Arizona Department of Veterans' Services

History

Arizona has provided services to Arizona Veterans since 1925, when it created the position of Veterans’ Service Officer. This position was abolished in 1951 and replaced by the Arizona Veterans’ Service Commission. In 1973, the Commission was integrated into the Department of Economic Security. Primarily at the request of various Veterans’ organizations, the Governor reestablished the Commission as a separate agency in 1982. In 1999, the Legislature separated the Commission from the agency by making the Commission an advisory body and creating a separate Department of Veterans’ Services headed by a governor-appointed director.

Department services

The Arizona Department of Veterans’ Services provides direct services to Veterans through the administration of 19 Veterans Benefits Offices throughout the state to help Veterans connect with their VA benefits, two skilled nursing Veteran Home facilities in Phoenix and Tucson to provide short and long term care, one Veterans' Memorial Cemetery in Sierra Vista with additional cemeteries in Northern Arizona and Maran. A fiduciary may provide conservator and guardian services for incapacitated veterans.

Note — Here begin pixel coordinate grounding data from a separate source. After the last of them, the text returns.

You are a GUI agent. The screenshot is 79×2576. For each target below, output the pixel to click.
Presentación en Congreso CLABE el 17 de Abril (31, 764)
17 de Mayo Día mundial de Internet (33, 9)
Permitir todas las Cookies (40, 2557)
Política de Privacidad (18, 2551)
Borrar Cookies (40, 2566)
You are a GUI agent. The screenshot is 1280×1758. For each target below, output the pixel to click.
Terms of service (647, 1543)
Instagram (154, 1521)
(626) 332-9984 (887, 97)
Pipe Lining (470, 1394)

In addition, the Arizona Department of Veterans’ Services provides critical, statewide coordination and technical assistance to services and organizations serving Veterans.  This includes activities such as coordinating services across private and public sectors in serving targeted populations such as Veterans experiencing homelessness and Women Veterans, as well as building community capacity to address Veteran employment and higher education.

Services provided by the Arizona Department of Veterans’ Services were instrumental in connecting Arizona’s nearly 600,000 Veterans with nearly $2,712,810,000 in Compensation, Pension, Educational and Medical benefits and grants from the United States Department of Veterans Affairs in FY 2012.

Leadership
 Patrick Chorpenning, 1st Director of Veterans Services, (1999–2007)
 Richard Gregg Maxon, BG (USA, ret.), 2nd Director of Veterans' Services, (2007–2008)
 Joey Strickland, Col (USA, ret.), 3rd Director of Veterans Services, (2008–2013)
 Ted Vogt, 4th Director of Veterans' Services, (2013–2015)
 Wanda Wright, Col (USAF, ret.), 5th Director of Veterans' Services, (2015– ).